Nitcentral's Bulletin Brash Reflections: Comic books: Comic Strips: Calvin and Hobbes
By Pone on Monday, January 14, 2002 - 10:02 am:

The BEST comic strip of all time.


By Padawan Observer on Monday, January 14, 2002 - 10:16 am:

There is a (supposedly) well-known nit in the Scientific Progress Goes Boink volume, in the storyline which gives it the title. In one panel near the end, when all the duplicates are running away there are six of them as well as the real Calvin, when before and after that there have always been only five. Also, one of them is not wearing a striped shirt, but a plain one. I read about this at the Calvin and Hobbes Jumpstation, but it's apparently quite well known.


By kerriem on Monday, January 14, 2002 - 5:30 pm:

I dunno about well-known, but I picked it out almost immediately I read the series. (IIRC, Calvin refers to each clone by it's number, which gets the reader used to counting them and so makes the mistake more obvious.)

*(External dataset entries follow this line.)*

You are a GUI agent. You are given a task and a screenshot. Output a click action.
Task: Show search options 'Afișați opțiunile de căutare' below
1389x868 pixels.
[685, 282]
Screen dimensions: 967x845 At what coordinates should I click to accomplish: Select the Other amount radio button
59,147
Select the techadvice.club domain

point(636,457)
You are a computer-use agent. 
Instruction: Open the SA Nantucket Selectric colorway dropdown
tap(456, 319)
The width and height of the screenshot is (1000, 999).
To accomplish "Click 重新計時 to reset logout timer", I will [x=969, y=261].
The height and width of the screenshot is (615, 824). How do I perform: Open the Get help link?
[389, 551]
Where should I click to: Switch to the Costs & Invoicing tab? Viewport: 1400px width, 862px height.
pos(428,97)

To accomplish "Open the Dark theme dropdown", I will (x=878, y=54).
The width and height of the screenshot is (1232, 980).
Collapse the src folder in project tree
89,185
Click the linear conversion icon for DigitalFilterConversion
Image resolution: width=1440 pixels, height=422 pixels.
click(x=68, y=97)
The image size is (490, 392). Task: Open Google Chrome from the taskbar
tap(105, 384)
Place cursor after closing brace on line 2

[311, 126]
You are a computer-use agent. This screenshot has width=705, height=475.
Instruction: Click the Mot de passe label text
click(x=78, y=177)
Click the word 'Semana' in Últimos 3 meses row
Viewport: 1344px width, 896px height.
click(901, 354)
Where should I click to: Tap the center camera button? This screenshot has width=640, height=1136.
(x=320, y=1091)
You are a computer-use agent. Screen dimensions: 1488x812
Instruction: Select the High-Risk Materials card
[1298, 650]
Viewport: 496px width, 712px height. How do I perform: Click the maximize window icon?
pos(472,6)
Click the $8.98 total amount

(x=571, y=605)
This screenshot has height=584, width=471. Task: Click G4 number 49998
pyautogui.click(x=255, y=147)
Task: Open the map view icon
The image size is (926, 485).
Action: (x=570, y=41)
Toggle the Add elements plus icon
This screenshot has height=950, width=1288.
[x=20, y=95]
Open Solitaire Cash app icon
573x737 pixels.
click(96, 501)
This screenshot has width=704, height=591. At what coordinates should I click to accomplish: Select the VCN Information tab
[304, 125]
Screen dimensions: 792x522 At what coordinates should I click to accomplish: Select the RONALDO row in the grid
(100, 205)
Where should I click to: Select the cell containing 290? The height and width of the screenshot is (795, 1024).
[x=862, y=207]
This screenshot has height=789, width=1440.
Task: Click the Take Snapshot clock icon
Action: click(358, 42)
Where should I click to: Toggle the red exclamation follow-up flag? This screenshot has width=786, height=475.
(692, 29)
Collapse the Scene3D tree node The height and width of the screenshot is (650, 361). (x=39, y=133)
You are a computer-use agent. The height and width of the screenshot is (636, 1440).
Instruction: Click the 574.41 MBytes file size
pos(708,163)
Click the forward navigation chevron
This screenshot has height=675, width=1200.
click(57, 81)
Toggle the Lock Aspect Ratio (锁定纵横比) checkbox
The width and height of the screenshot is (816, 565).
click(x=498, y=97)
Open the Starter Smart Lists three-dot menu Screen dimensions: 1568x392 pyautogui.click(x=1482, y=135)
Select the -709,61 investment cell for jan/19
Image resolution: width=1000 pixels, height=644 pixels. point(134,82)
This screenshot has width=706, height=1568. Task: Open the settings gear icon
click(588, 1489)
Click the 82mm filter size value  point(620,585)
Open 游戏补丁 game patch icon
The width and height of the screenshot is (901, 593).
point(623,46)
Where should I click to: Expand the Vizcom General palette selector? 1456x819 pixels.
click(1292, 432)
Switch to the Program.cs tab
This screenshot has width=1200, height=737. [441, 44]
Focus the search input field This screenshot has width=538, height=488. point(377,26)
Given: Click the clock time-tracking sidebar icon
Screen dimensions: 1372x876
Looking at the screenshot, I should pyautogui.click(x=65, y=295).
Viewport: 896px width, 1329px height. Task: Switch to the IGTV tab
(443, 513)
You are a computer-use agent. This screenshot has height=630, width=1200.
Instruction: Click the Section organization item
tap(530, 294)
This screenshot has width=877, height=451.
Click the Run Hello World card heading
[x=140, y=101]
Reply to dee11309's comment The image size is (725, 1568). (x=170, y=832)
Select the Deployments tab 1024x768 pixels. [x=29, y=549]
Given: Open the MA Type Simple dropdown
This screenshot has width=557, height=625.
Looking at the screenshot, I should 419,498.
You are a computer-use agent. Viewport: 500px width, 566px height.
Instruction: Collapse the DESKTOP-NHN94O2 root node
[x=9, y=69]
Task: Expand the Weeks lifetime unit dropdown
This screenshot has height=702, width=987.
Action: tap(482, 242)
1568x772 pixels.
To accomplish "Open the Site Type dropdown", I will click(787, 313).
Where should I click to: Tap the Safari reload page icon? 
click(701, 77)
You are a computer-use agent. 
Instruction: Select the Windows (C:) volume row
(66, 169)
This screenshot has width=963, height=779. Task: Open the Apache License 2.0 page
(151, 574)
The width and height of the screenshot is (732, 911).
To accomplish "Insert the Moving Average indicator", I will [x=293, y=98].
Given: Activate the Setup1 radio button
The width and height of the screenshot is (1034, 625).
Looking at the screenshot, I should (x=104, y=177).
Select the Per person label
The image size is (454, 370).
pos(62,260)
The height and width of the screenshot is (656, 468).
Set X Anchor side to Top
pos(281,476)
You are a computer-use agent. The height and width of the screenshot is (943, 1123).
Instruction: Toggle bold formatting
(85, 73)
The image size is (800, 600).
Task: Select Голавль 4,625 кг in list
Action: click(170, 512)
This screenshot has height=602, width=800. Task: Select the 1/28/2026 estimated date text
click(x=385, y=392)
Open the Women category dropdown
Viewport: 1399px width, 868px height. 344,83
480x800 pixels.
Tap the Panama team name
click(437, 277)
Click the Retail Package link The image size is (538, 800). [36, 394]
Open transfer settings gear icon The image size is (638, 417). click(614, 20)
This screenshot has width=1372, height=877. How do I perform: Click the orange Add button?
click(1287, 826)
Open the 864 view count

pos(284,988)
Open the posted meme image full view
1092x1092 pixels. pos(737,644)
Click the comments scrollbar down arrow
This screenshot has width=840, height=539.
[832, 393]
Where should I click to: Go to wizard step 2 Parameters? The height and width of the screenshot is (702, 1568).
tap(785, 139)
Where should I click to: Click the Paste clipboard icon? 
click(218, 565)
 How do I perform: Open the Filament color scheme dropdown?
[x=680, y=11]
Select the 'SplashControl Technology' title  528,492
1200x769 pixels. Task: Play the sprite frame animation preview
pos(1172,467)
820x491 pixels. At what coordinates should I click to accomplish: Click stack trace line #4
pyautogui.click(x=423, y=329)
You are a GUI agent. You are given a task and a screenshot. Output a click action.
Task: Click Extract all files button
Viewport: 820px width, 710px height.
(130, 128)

What a wonderful, wonderful strip - work of art, really, which is how Bill Watterson approached it. It just put sentimental glop like 'The Family Circus' completely to shame.

I especially loved the goofy, imaginative interaction between Calvin and his dad. It was about five levels up from the typical doofus-dad/precocious kid cliches (when Calvin asks where babies come from, Dad informs him that he was a blue-light special at K-mart...) and yet always rang true.
Also funny was Rosalyn the babysitter-of-steel, the only person ever to truly intimidate Calvin; Calvinball, where the only rule is there are no rules; and Club GROSS, or Get Rid Of Slimy girlS, both of whose members were so busy nominating themselves for offices like 'Chief Imperial Tiger for Life' that they very seldom ever got around to fulfilling their charter. (In one memorable series of strips, it took them most of a day to decipher their own top-secret code.)

And of course there's Hobbes' own unique - and of course highly tiger-centric - worldview, best summed up in a strip in which Calvin asks him what happens when we die: "I think we play saxophone for an all-girl cabaret in New Orleans."


By John A. Lang on Monday, January 14, 2002 - 6:55 pm:

With all the stuff kids get into today, I'm surprised Watterson hasn't tried to revive the strip. Indeed the best strip of all time.


By Padawan Observer on Friday, January 18, 2002 - 10:38 am:

When I say well-known, I mean most people spot it.


By Hannah F. (Cynicalchick) on Tuesday, July 23, 2002 - 4:03 pm:

Calvinball, where the only rule is there are no rules

No, the rule is you can't play the same way twice.:P

Yeah, I was a *big* fan..I just wish it was still around.


By ScottN on Tuesday, July 23, 2002 - 4:25 pm:

CC, see the Rules of Fizzbin board (if it's still around).


By JD on Friday, July 26, 2002 - 9:59 am:

So who loves the Calvin snowman strips best of all?

http://www.angelfire.com/wa/zzaran/calvin.html


By Kail on Friday, July 26, 2002 - 5:26 pm:

The snowman strips were GREAT! I have all the Calvin and Hobbes books. It really is a shame Watterson doesn't write new stuff any more, just re-publishes the strips over and over.


By Andre Reichenbacher (Amr) on Saturday, December 08, 2012 - 11:56 pm:

In the last decade, the Complete C & H was released in a hardcover three-book set. I decided not to get it because I prefer reading comic strips in paperback form. Plus, it was a bit pricey.

And now there is finally the complete comic strip series in paperback form, I saw it at my local media store (music/movies/games/books/comics) and it's about $60-$65. Not too bad, I will probably acquire it at some point.

I look forward to reading the adventures of the boy and his tiger again, it was my favorite comic strip of my youth!